**TASK REQUIREMENTS**: From the line containing "You are a computer-use" through the last line of the entries, output the text exactly. Pictures stay out.

**TASK MATERIAL**:
- - - -
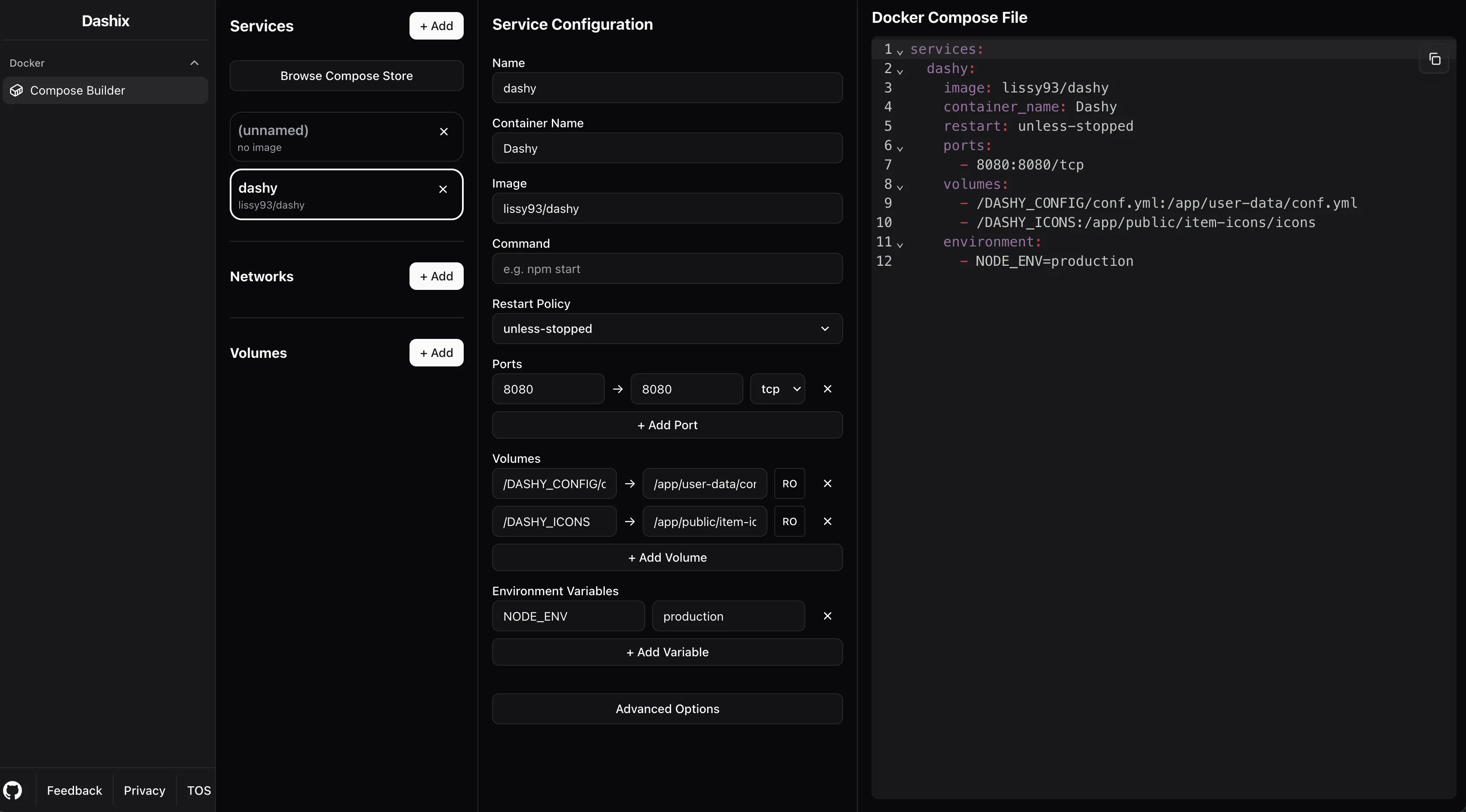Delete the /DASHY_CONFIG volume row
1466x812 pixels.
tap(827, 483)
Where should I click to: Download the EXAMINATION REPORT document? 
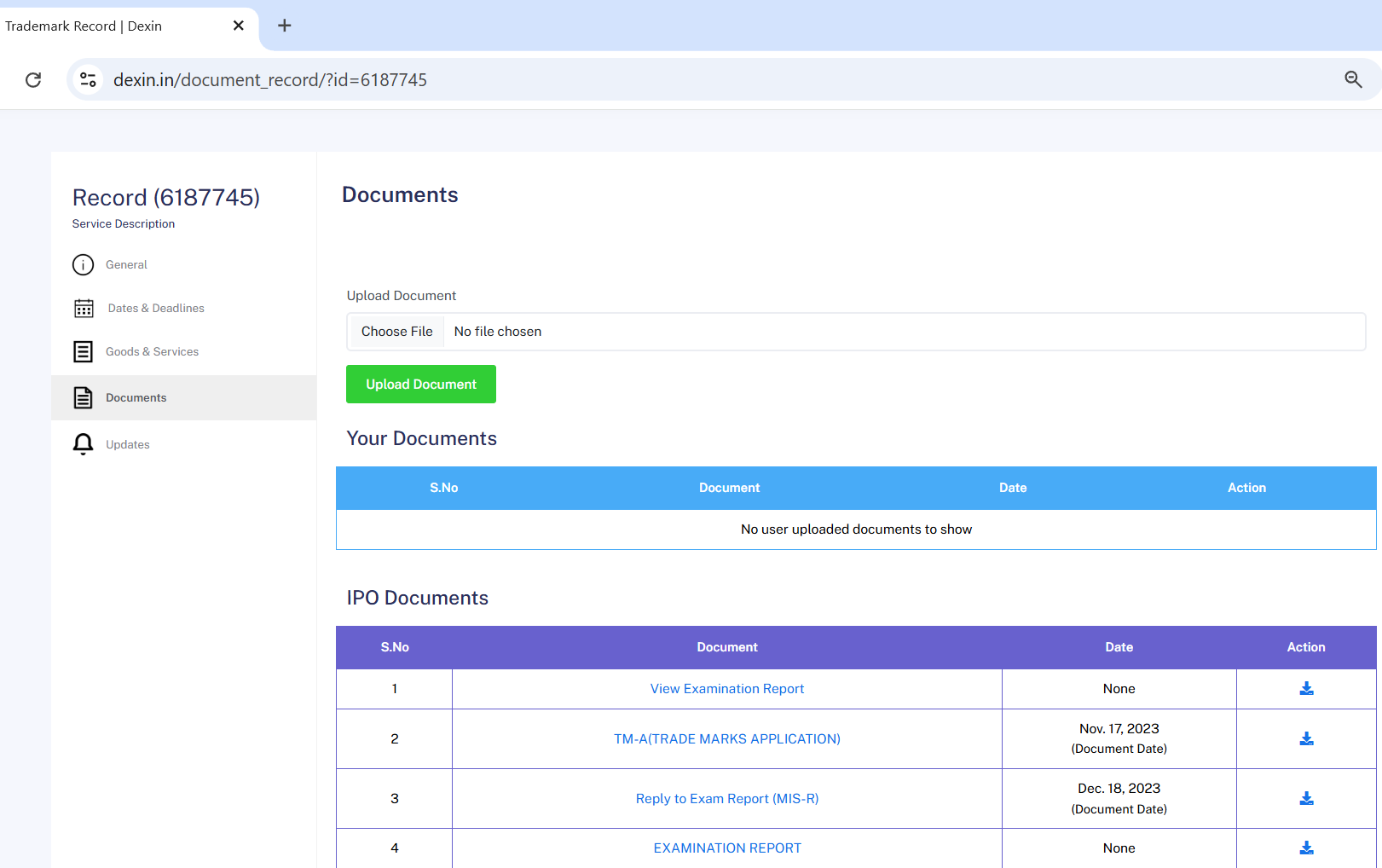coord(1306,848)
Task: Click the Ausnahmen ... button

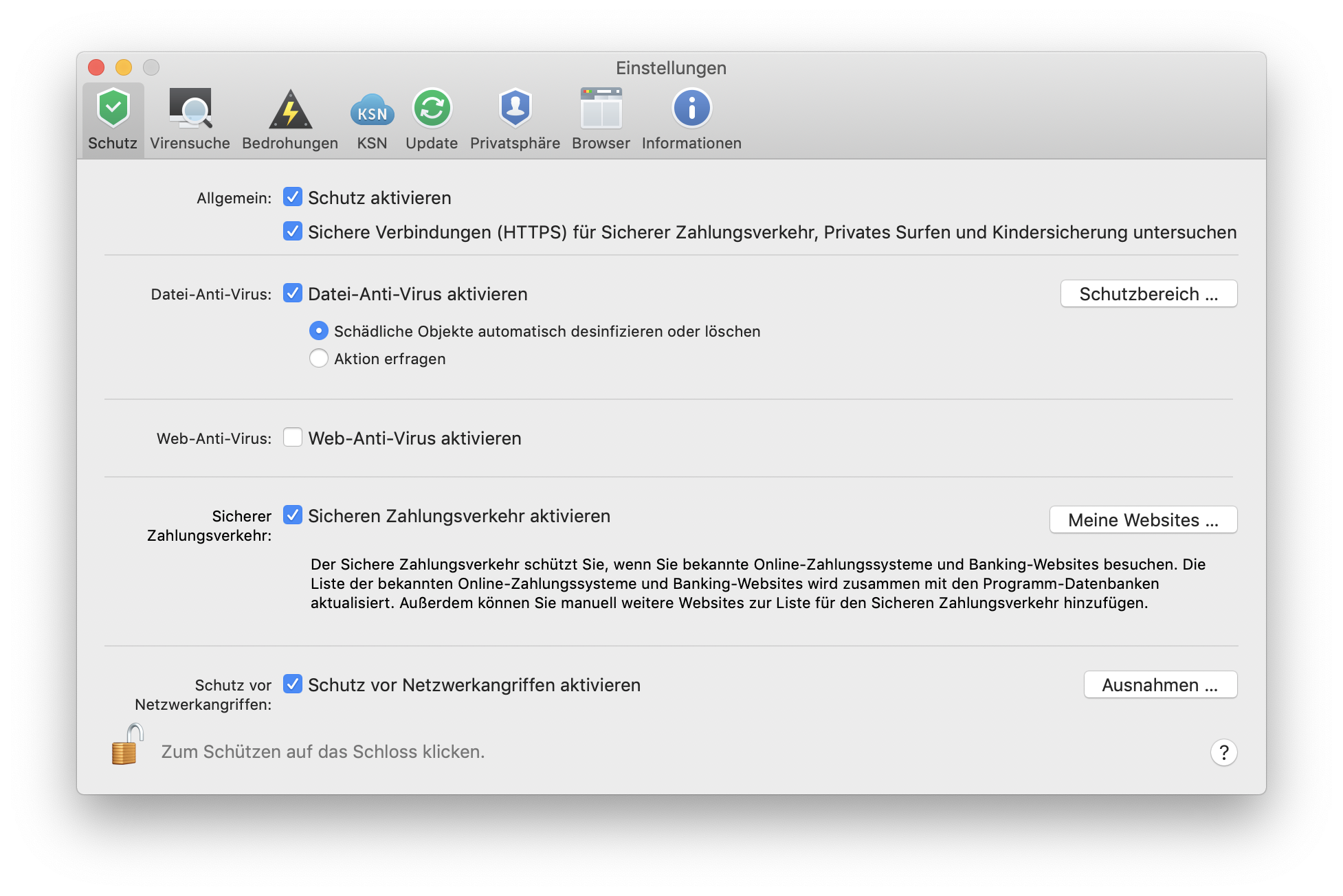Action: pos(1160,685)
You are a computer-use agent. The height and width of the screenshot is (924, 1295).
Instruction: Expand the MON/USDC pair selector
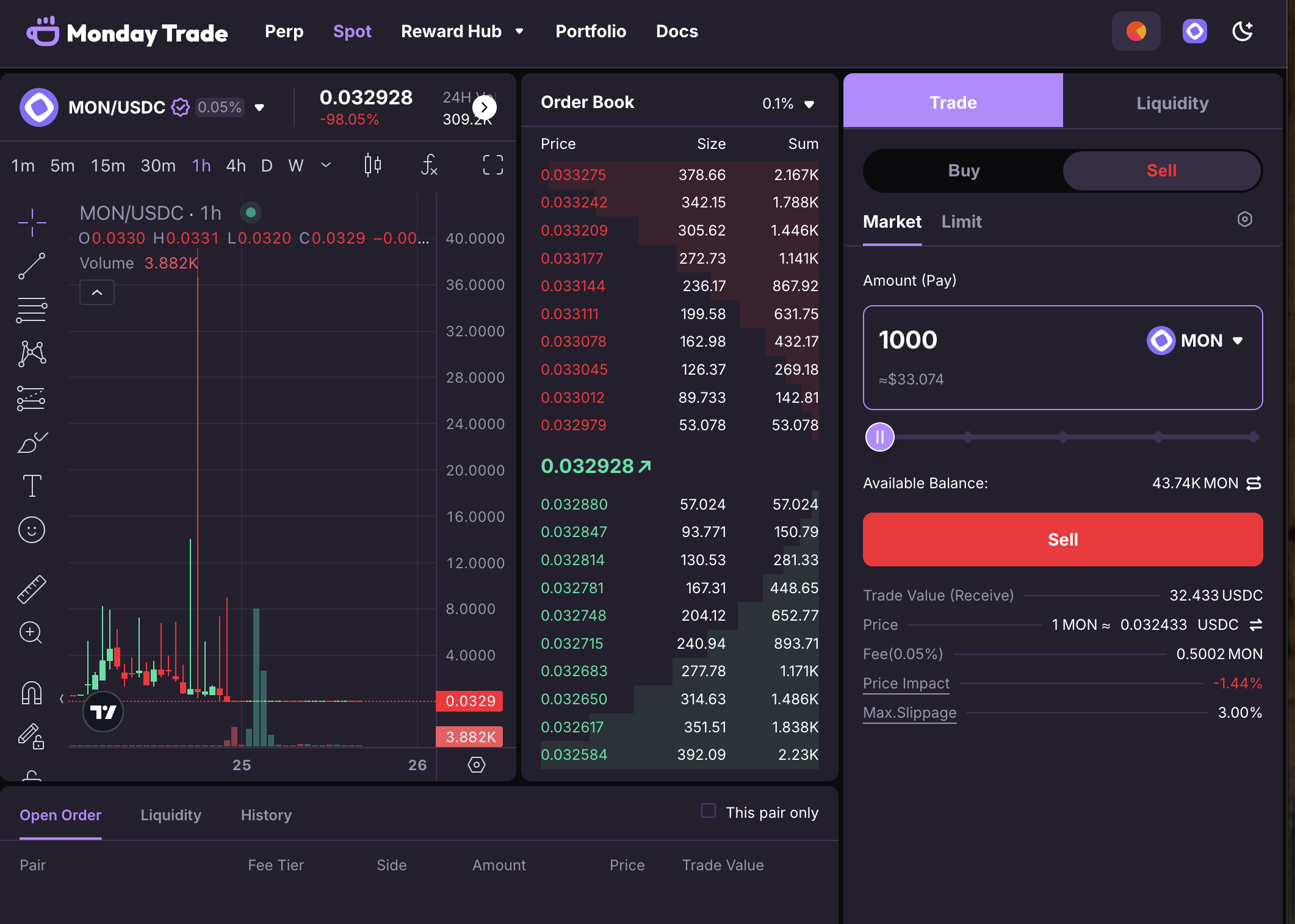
- - - -
**YOUR RESPONSE**:
You are a computer-use agent. The height and width of the screenshot is (924, 1295).
Instruction: Expand the MON/USDC pair selector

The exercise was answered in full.